_Set problem:_ Count the lines in the items below that contain the string "Edit", with case counting. Reply with the number alone.

--------------------------------------------------

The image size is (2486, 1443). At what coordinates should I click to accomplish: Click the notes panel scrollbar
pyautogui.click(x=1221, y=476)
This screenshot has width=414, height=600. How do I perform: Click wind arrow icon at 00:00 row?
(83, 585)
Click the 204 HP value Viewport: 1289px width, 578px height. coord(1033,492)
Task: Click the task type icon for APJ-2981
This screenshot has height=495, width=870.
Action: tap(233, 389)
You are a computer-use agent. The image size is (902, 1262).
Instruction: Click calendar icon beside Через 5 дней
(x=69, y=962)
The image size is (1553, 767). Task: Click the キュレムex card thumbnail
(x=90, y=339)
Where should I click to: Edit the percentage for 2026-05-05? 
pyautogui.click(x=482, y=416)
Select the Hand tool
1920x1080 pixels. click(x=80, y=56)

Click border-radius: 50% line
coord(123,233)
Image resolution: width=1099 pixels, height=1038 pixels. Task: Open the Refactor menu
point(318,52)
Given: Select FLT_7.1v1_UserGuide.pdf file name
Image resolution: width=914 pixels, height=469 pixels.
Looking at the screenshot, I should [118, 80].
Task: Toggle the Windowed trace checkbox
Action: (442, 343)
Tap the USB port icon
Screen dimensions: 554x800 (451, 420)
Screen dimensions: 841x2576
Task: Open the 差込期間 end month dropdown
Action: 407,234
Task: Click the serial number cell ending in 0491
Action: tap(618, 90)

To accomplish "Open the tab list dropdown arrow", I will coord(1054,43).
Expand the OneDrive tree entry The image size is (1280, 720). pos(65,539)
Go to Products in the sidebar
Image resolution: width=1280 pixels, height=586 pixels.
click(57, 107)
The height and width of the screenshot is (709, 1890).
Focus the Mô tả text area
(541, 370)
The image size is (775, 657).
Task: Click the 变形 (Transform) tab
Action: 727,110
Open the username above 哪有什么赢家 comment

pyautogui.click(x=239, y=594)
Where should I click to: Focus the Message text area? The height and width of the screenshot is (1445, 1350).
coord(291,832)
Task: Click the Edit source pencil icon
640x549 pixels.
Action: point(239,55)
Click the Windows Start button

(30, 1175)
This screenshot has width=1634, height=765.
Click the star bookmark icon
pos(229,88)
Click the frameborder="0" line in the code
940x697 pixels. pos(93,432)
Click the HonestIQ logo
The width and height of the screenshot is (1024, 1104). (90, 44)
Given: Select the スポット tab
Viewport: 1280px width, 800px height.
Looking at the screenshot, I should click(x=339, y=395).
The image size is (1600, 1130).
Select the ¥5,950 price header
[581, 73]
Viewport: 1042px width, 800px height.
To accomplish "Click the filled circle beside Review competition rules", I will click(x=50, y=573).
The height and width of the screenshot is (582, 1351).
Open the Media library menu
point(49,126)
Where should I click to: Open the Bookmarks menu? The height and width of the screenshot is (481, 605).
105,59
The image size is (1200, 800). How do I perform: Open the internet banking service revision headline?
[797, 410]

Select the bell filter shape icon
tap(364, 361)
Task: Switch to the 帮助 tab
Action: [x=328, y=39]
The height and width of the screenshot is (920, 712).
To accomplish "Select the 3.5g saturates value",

--------------------------------------------------

_Full output:_ 2